Studies have shown that audit failures come at a much higher rate during the first three years of an audit engagement, indicating a significant learning curve in the first three years of the engagement for the external auditor, especially with large public companies. The AICPA opposes mandatory rotation due to costly and unintended consequences. It believes that mandatory rotation would hinder the ability of the audit committees to oversee external auditors. The AICPA believes that audit committees should be further strengthened and encouraged to take a more proactive role in overseeing the independent auditor, which would include selecting (or retaining) the most qualified firm for the job. In a letter co-signed by 31 large public companies and large non-profit organizations, they believed that mandatory firm rotation, if implemented, would harm corporate governance, reduce audit quality, diminish the role of audit committees, increase the incidence of undetected fraud and increase costs. Even the PCAOB recognized that mandatory firm rotation would represent a significant change in practice and would increase costs and cause disruptions for companies and external auditors. Former SEC Chairman Richard Breedon favors a system of rotation (10-12 years), but with an opportunity for extension if a PCAOB inspection indicates that there is no loss of independence. Former U.S. Comptroller General Charles Bowsher suggested implementing a system of rotation that would be limited to 25 to 40 of the very large companies. His argument: the cost issue related to rotation would be diminished by the very large budgets of these companies.
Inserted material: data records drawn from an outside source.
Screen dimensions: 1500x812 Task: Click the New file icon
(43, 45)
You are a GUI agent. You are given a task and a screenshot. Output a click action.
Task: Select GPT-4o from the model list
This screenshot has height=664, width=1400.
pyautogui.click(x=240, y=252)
So, as the debate continues in the large public company world, what should the non public companies and non-profit organizations consider to ensure that they obtain quality audits?

  1. A quality audit starts within the organization. An organization should strive to use qualified accounting professionals who prepare periodic financial statements for review by the board of directors (BOD). The organization should have strong internal controls and adequate segregation of duties.
  2. Budgets. An organization needs to prepare budgets that are reviewed and approved by the BOD. Results need to be reported and compared to budget and variances need to be explained and understood.
  3. Audit committee. Organizations should consider forming audit committees that hire and communicate with the outside auditor.
  4. External auditor. The organization should hire an auditor that is well-qualified and has experience in the organization’s industry. The firm should be right-sized. A small, local firm is not well qualified to audit a large, public company. Also, a large national firm may not give a small client the proper attention it needs to provide good value to the organization.
  5. Partner rotation. As discussed above, public companies are required to rotate partners every five years. The AICPA believes that this procedure provides the necessary “fresh look” to ensure objectivity. Non public companies and non-profit organizations are not required to rotate partners, but may want to consider the benefits of this process for their organizations.